### [Required task]
Repeat everything in the text on the Glasgow targes from "Although I am" down to "backing, well worn.", word for word.

I was recently in Scotland, having joined Vince & Grace Evans on one of their amazing research trips, and got to handle, photograph, and take stats on a couple of targaid in Glasgow.
Although I am unable to share my photos without permission from the museum(s) I can give a few stats on them!

Slàinte, Mac

.40-45 dm
-An elaborately decorated targaid in the Kelvingrove collection (which we viewed at the Glasgow Museums Resource Center).
Overall diameter - 19-1/2"
Weight- 6 lbs. 3 oz.
Central Boss - 3" diameter. (pierced with circles, and cutout with arrow shaped openings, red fabric underneath.)
Edge thickness - ½"
Retains it’s leather forearm strap, fabric & leather wrapped handgrip(cord style), and spike sheath (spike missing).
Animal skin backing, well worn.
Frontside decorated with tooled leather, circular & triangular pierced brass plates (red fabric cutout & inserted underneath), and various size tacks/studs in circular array.(some missing). Some of the brass plates are also missing portions.


*Edit - I just recalled that Ron Luciano had taken a photo of this piece when it was on display at the Kelvingrove Museum, back in the summer of 2003. So although I can't post my detailed photos from the Reserve, I can show this publicly taken shot.
It certainly is a beautiful piece, 'eh ! (* Aaron, this is the targe I was describing to you in my Scotland trip thread!)




Boss detail .... (cropped from a larger image of the photo above)



INV. 35 2/111
- Targaid in the Burrell Collection, Glasgow.

### [Entries]
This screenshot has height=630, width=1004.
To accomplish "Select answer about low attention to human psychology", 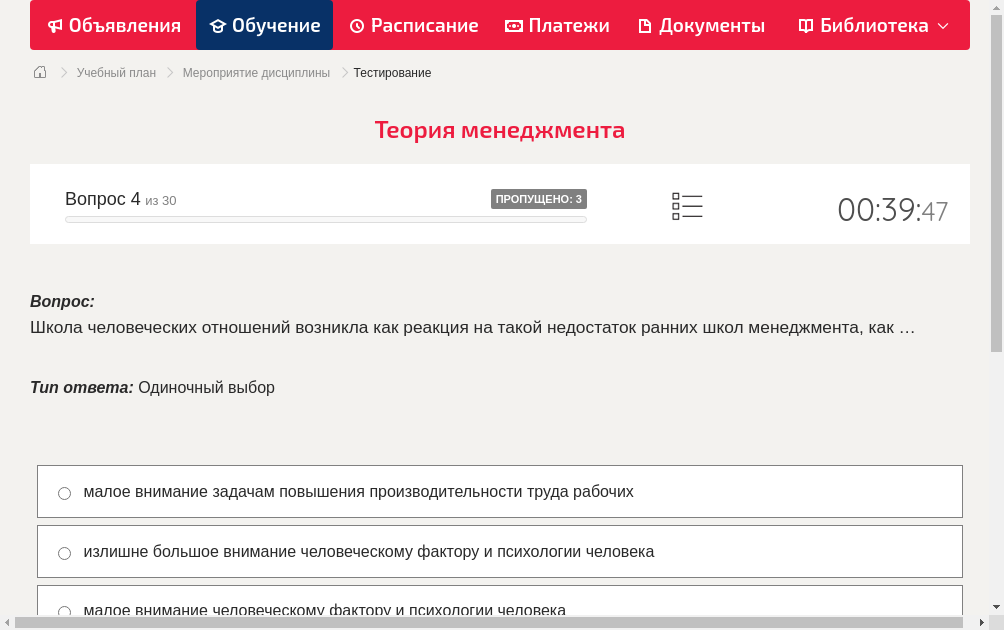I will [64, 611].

---

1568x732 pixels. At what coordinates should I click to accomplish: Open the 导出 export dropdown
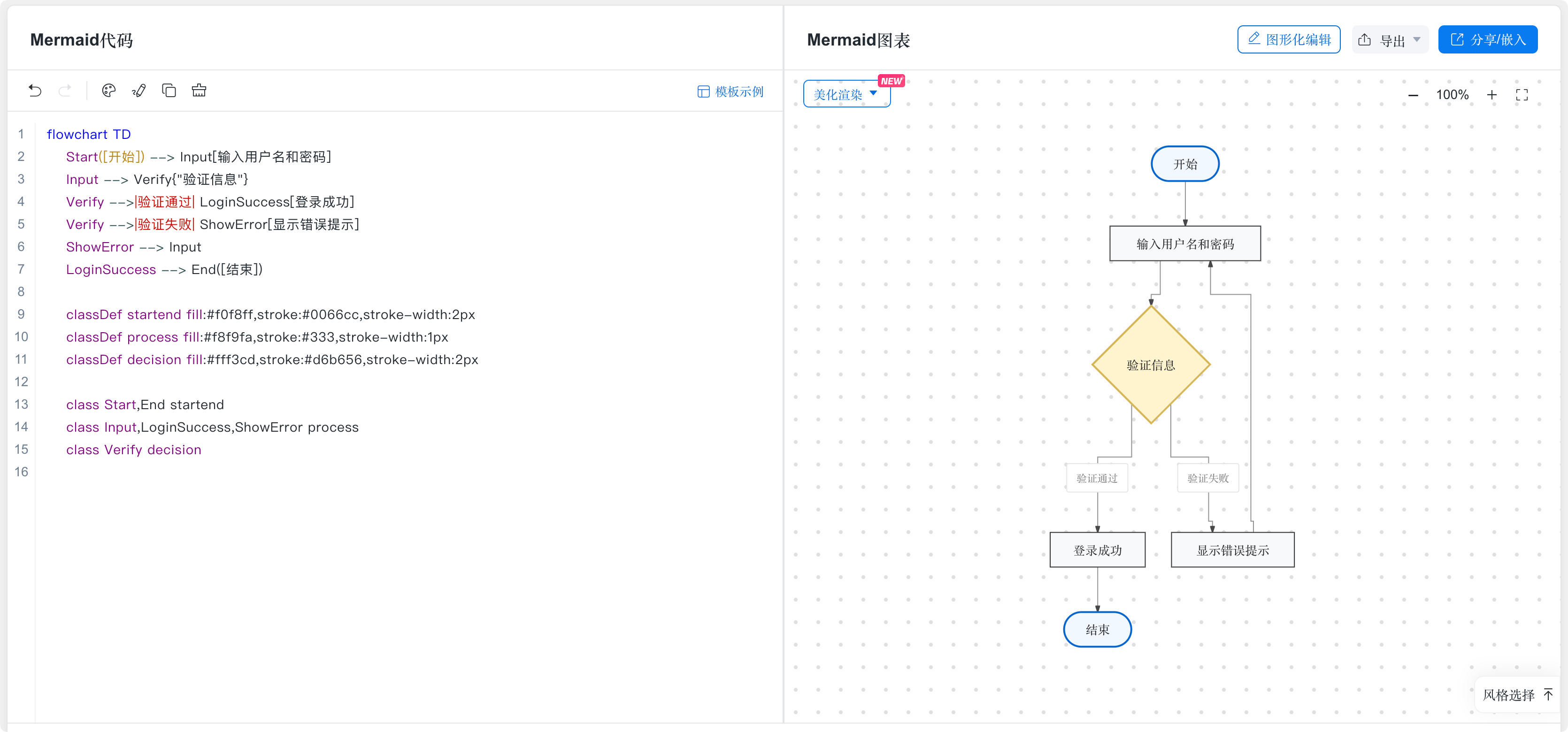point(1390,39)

### [Finished task]
Although I am unable to share my photos without permission from the museum(s) I can give a few stats on them!

Slàinte, Mac

.40-45 dm
-An elaborately decorated targaid in the Kelvingrove collection (which we viewed at the Glasgow Museums Resource Center).
Overall diameter - 19-1/2"
Weight- 6 lbs. 3 oz.
Central Boss - 3" diameter. (pierced with circles, and cutout with arrow shaped openings, red fabric underneath.)
Edge thickness - ½"
Retains it’s leather forearm strap, fabric & leather wrapped handgrip(cord style), and spike sheath (spike missing).
Animal skin backing, well worn.